At a public hearing on electoral reform at Temple on Monday, May 23, Michael Hagen, director of Temple’s Institute for Public Affairs, told state representatives that moving Pennsylvania’s presidential primary from April to early March could increase the state’s national influence, drive up voter participation and encourage campaigns to invest resources in Pennsylvania.

In his testimony before the House Republican Policy Committee, chaired by Rep. Mario Civera Jr. (Delaware County), Hagen also argued that the impact of moving Pennsylvania’s primary to early March “may not be all that great.” Even if the primary is moved up, the primacy of the New Hampshire primary and the Iowa caucuses — both currently scheduled for late January in 2008 — will likely remain unchallenged.

“The big disparity in influence is between the very early states, especially Iowa and New Hampshire, and all the rest,” said Hagen, who is also on Temple’s political science faculty. Besides, he added, many other states are considering moving up their primaries, which would dilute the impact of Pennsylvania’s move.

Hagen acknowledged that the problem of “front-loading” on the primary calendar has rendered many states’ primaries, including Pennsylvania’s, nearly meaningless.

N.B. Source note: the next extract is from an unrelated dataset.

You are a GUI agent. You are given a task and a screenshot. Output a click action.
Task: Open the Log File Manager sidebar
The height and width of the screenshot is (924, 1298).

“Presidential campaigns have little incentive to pay attention to the particular concerns [of Pennsylvania residents],” Hagen told the committee. “The electorate understands that nothing is at stake in later primaries. … Therefore, many people in those states don’t bother to vote.”
Hagen said the problem “cannot be solved by individual states — it requires a national solution.” While he acknowledged that there has been little progress toward the interstate coordination required for such a solution, Hagen said that Pennsylvania’s move could have an unintended positive side-effect.

“It may be that the prospect of a 2008 primary calendar even more front-loaded than ever before would help to motivate a national solution,” he said.

Hagen, who was the first witness in two days of hearings, concluded his testimony on a sobering note.

“None of the issues I’ve addressed really cut to the core of the problem of voter participation,” he said. “If participation is the ultimate goal, [moving up the primary] is just working around the edges. To really increase voter participation … would require making registration and voting much easier.”